Given request: Reproduce each of the following rows verbatim, omitting the pictures from your answer.

Element and text position data:
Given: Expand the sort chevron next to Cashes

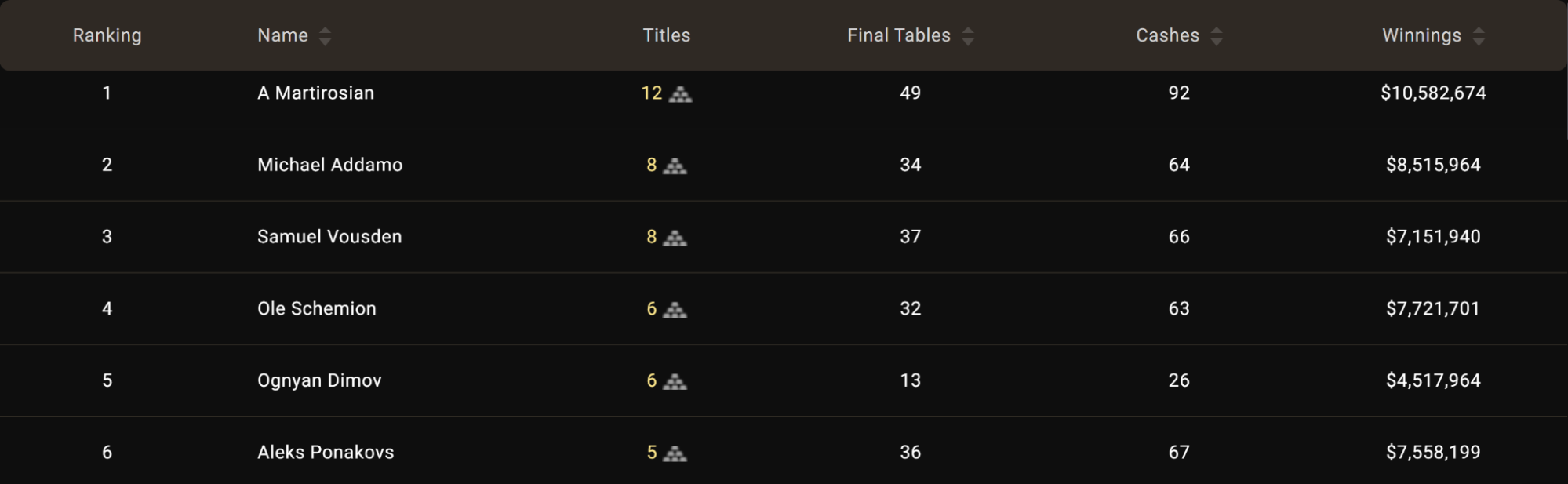Looking at the screenshot, I should pyautogui.click(x=1217, y=35).
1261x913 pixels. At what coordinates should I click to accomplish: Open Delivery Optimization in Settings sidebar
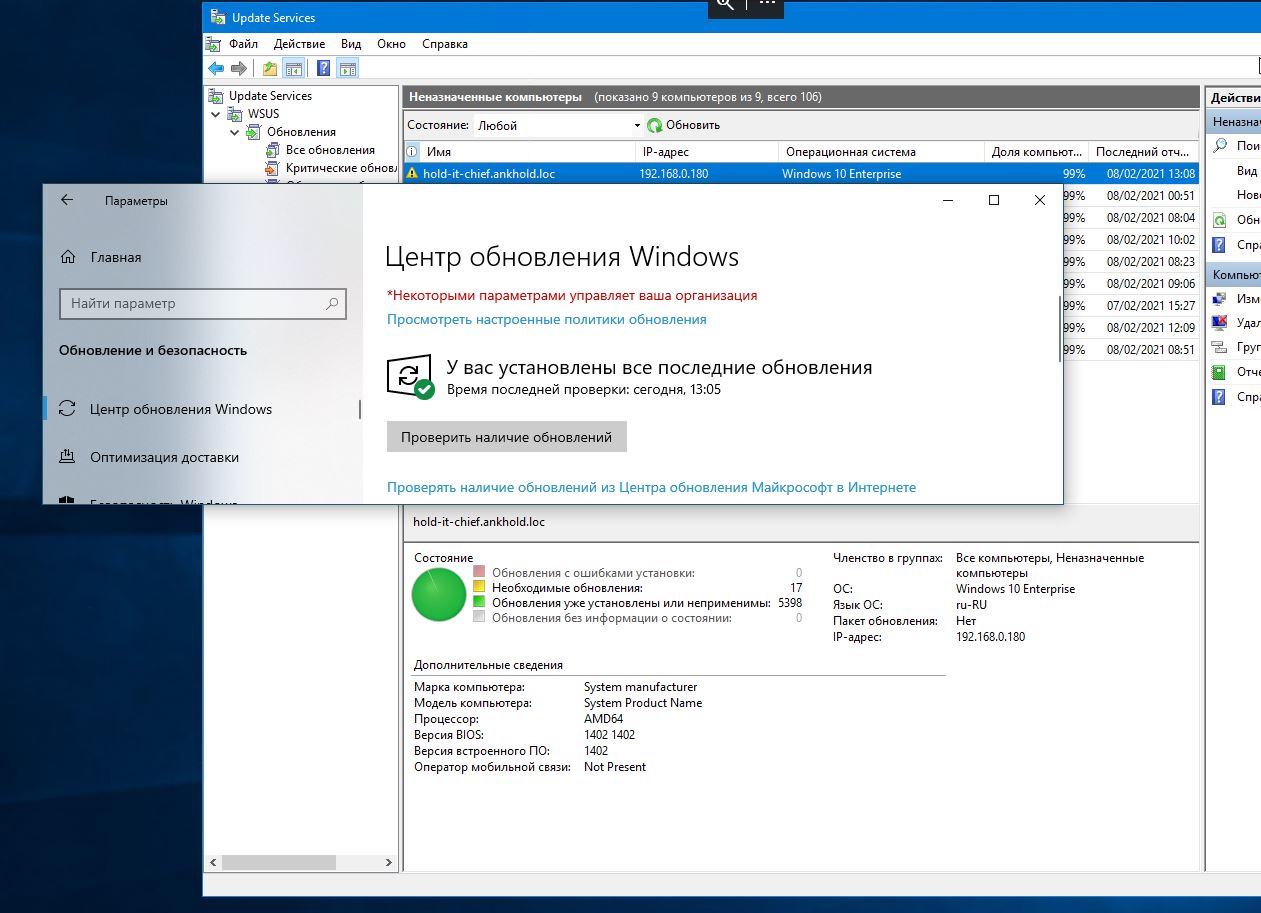164,457
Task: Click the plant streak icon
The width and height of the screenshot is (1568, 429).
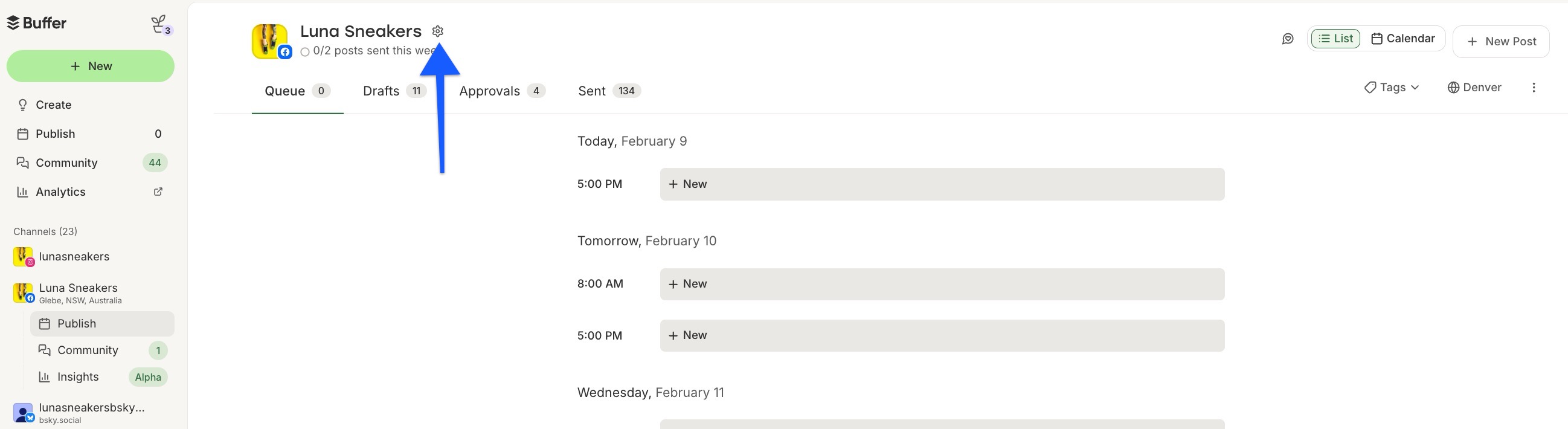Action: pos(160,25)
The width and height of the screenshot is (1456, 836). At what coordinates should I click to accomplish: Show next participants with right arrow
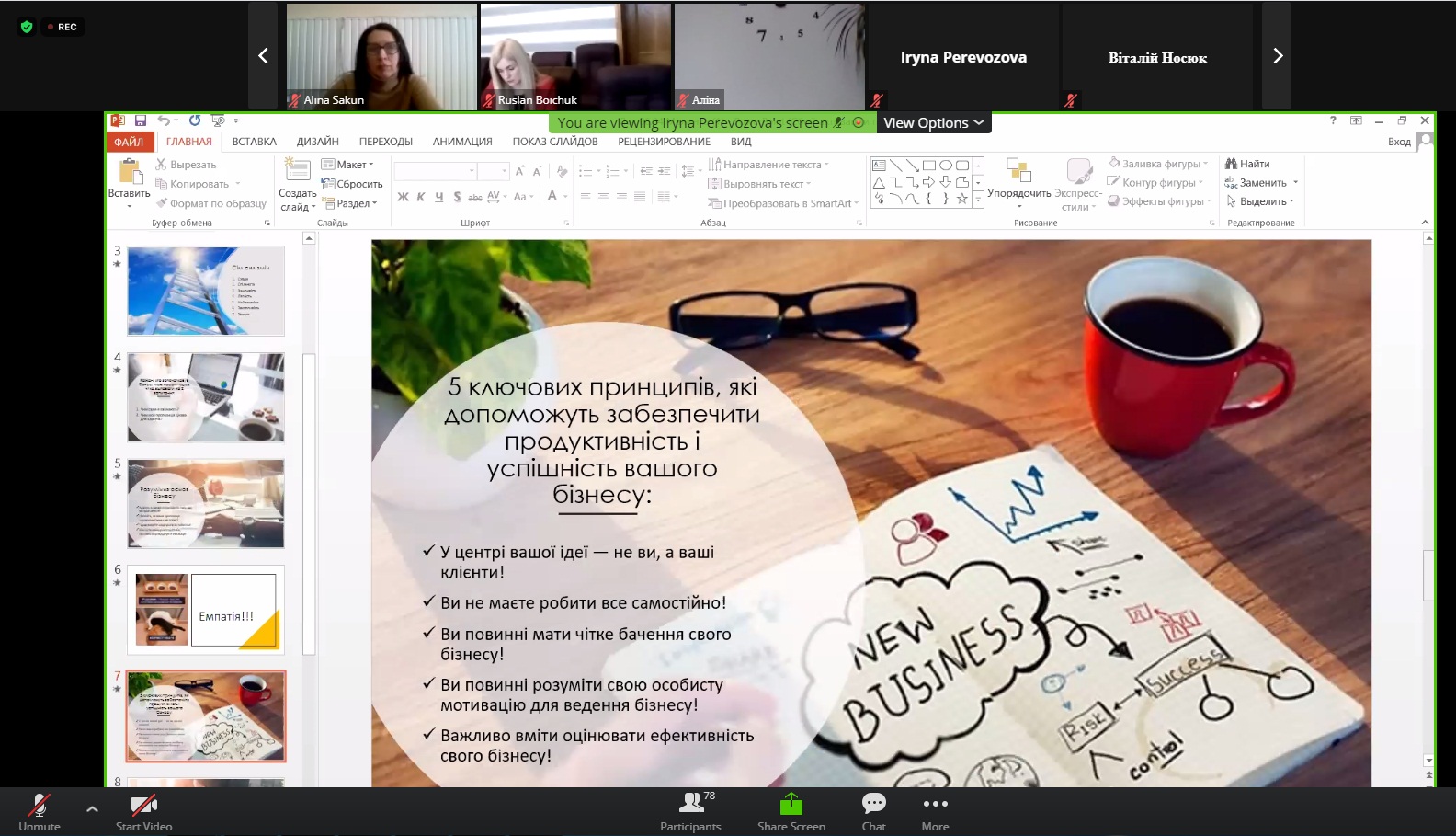(1277, 56)
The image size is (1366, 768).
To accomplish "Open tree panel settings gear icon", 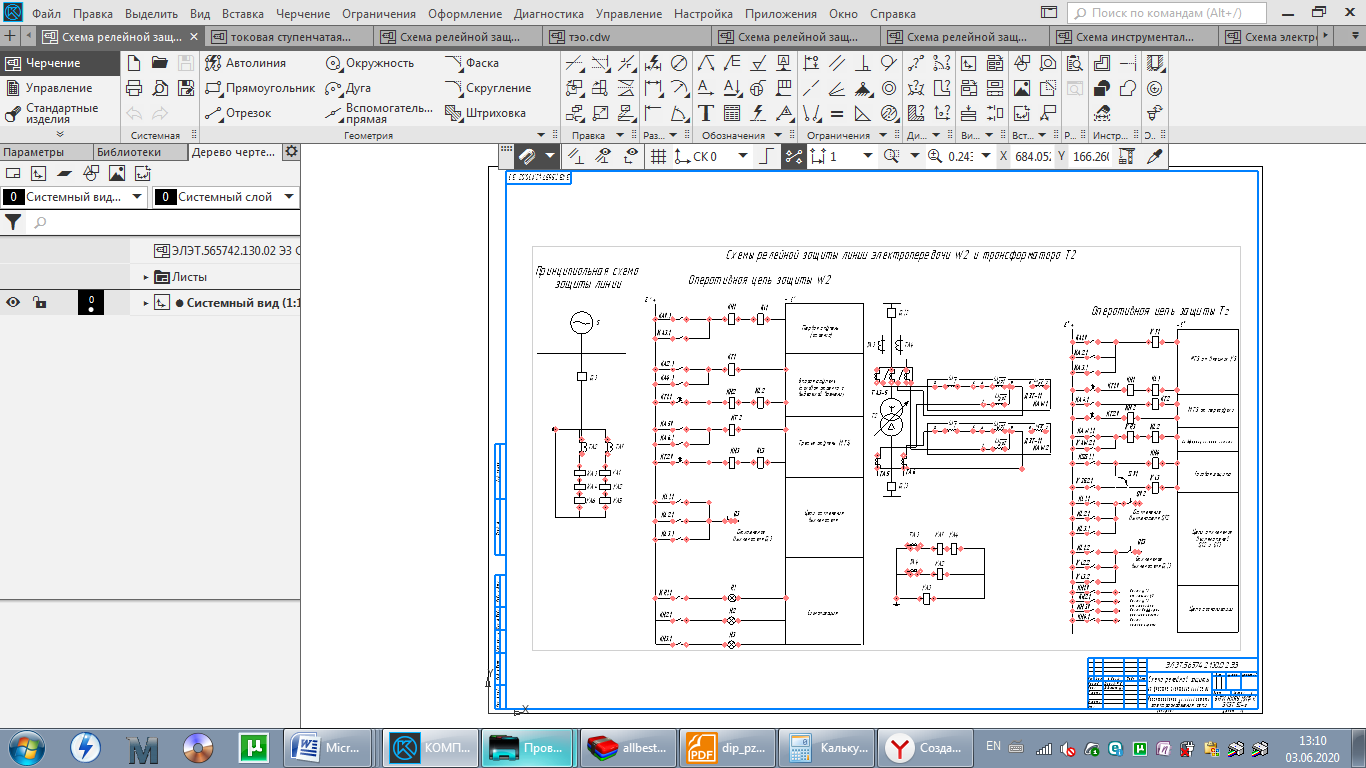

Task output:
Given: Expand the sort chevron next to Cashes

Looking at the screenshot, I should pyautogui.click(x=1217, y=35).
1261x913 pixels. At what coordinates should I click to accomplish: Open Delivery Optimization in Settings sidebar
164,457
Task: Click the plant streak icon
The width and height of the screenshot is (1568, 429).
Action: pos(160,25)
The width and height of the screenshot is (1456, 836). At what coordinates should I click to accomplish: Show next participants with right arrow
(1277, 56)
The image size is (1366, 768).
To accomplish "Open tree panel settings gear icon", 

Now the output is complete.